Work item>
Determine how many lines in the listing below contain "height", then give only that number.

Dataset records START

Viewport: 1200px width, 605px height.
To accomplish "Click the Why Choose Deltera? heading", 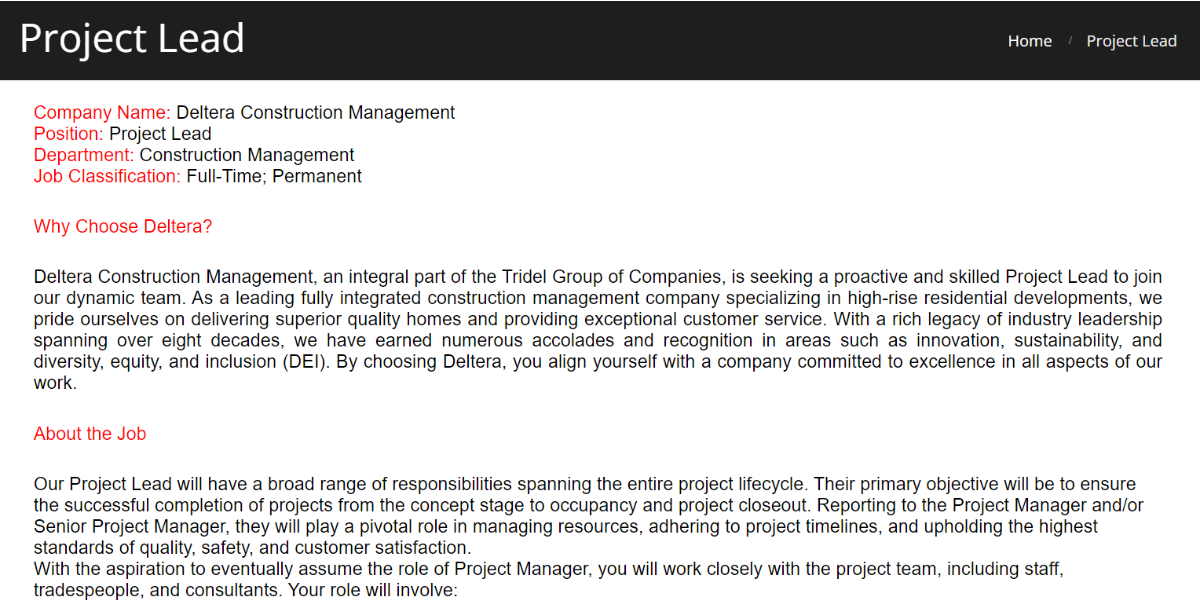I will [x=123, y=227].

Dataset records END
Dataset records START

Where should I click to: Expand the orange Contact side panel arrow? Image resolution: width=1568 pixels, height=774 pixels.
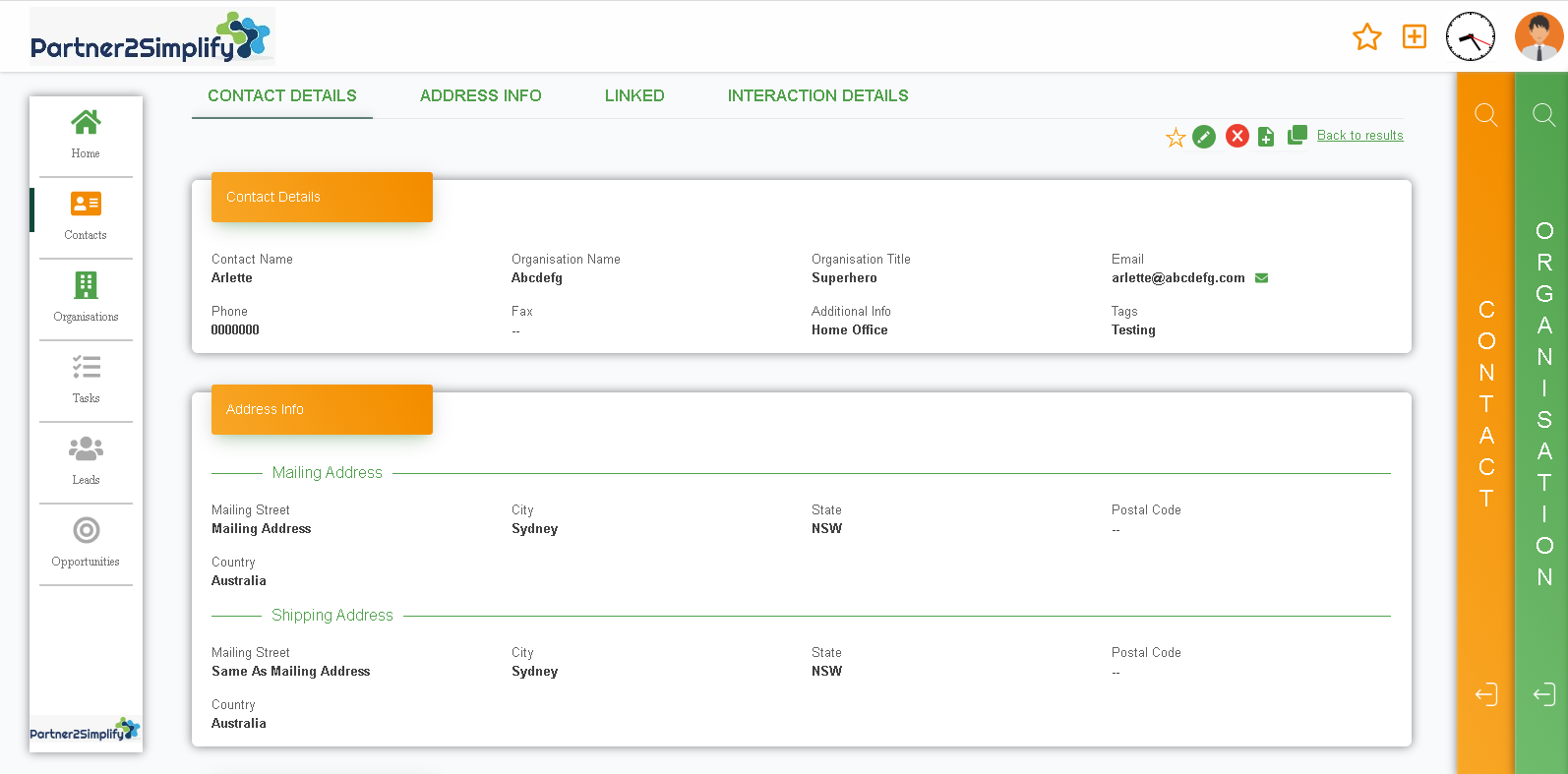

Dataset records END
Dataset records START

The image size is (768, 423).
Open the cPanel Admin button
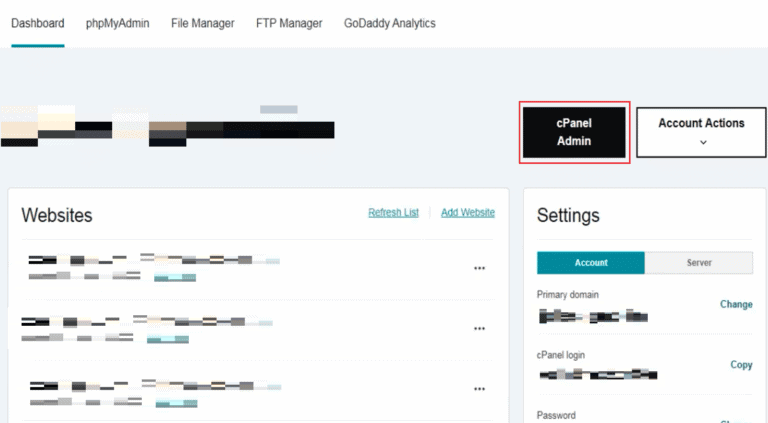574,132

Dataset records END

Solution to this exercise>
2